• **YOUR ASSIGNMENT**
Find the line that contains "Image resolution: width=485" in the entries below. Restate it and every line after it, word for word, with no pictures.

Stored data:
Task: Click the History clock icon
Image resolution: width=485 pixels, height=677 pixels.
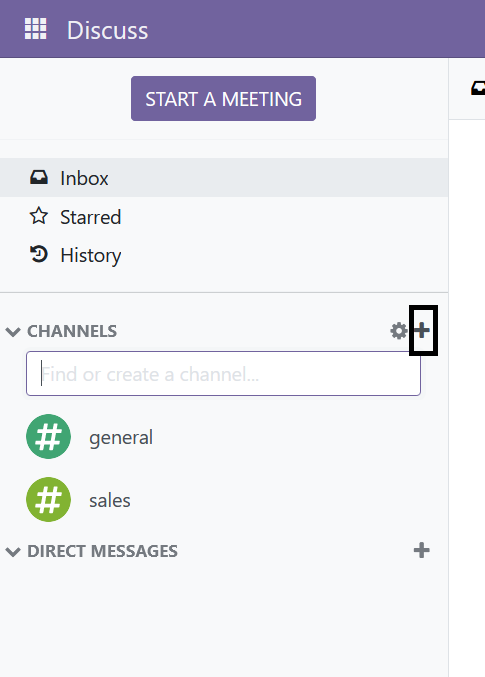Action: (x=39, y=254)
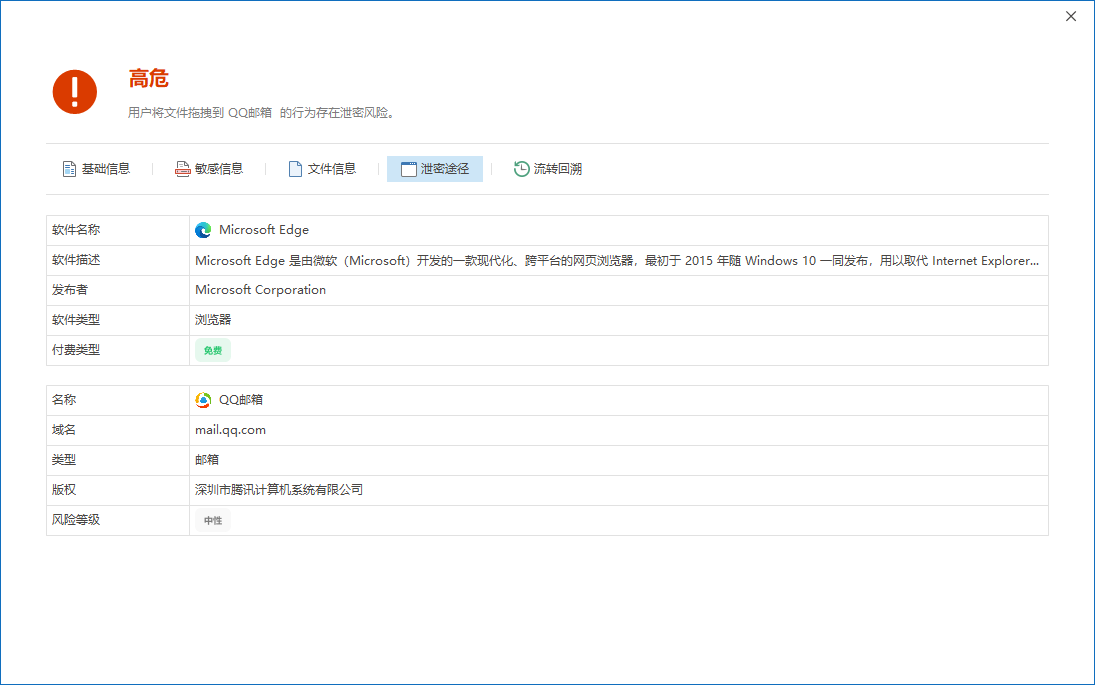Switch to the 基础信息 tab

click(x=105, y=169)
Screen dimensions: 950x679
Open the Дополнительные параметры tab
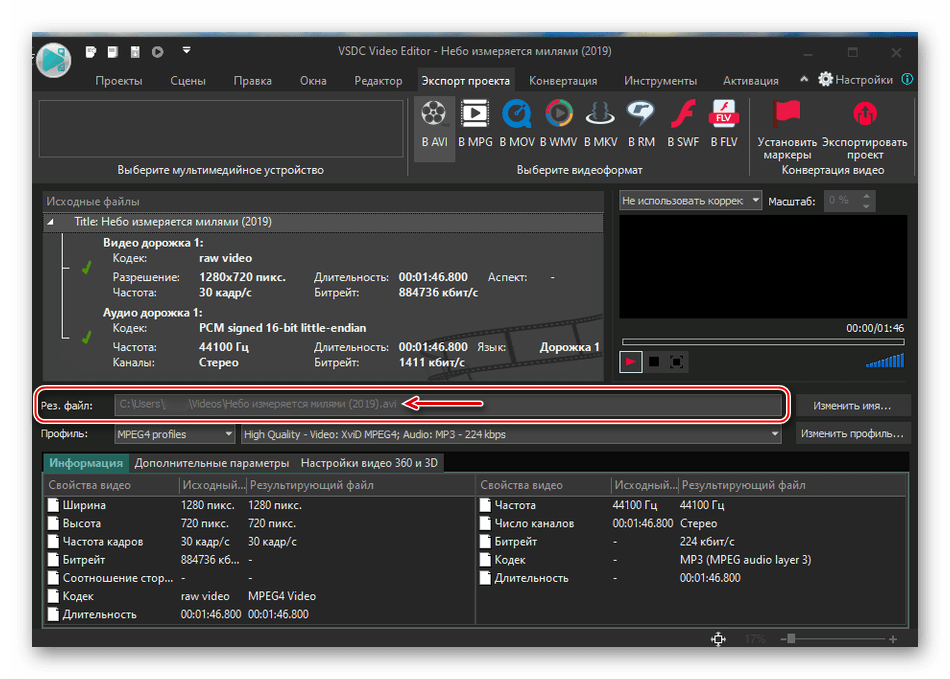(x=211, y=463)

• **YOUR RESPONSE**
Image resolution: width=485 pixels, height=677 pixels.
Action: (x=39, y=254)
Switch to the 基础信息 tab

click(x=105, y=169)
Screen dimensions: 950x679
Open the Дополнительные параметры tab
(x=211, y=463)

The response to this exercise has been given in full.